*REQUIREMENT:* Convert the records between the lines holding "How do I perform: Go" and "Action: 1276,345", inclusive, into a Markdown table with the columns Row and Line. Skip blank lines and leave the pictures out of the answer.

*EXERCISE DATA:*
'''

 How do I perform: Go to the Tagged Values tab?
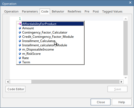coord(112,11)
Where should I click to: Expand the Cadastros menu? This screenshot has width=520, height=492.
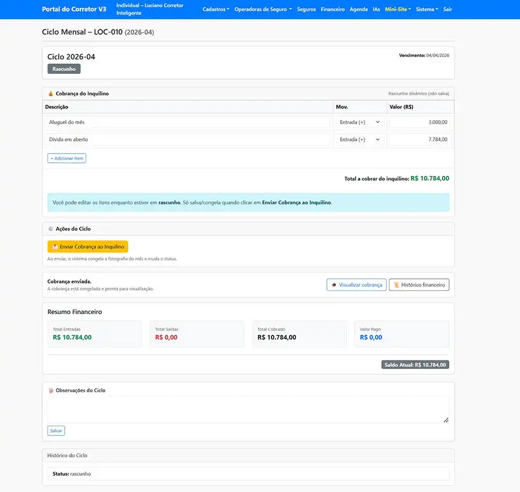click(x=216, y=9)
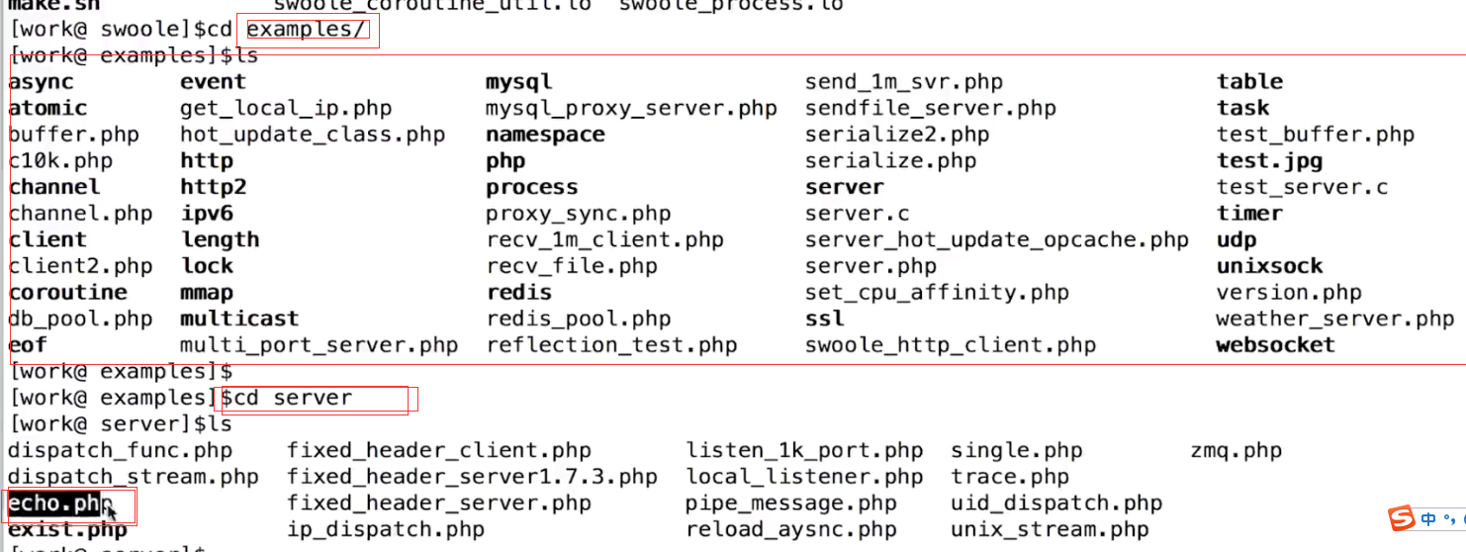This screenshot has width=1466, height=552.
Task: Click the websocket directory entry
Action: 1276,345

'''
'''

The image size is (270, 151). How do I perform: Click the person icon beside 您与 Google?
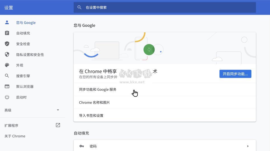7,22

'''

*PROBLEM SOLUTION:*
| Row | Line |
|---|---|
| 1 |  How do I perform: Go to the Tagged Values tab? |
| 2 | coord(112,11) |
| 3 | Where should I click to: Expand the Cadastros menu? This screenshot has width=520, height=492. |
| 4 | click(x=216, y=9) |
| 5 | This screenshot has width=1466, height=552. |
| 6 | Task: Click the websocket directory entry |
| 7 | Action: 1276,345 |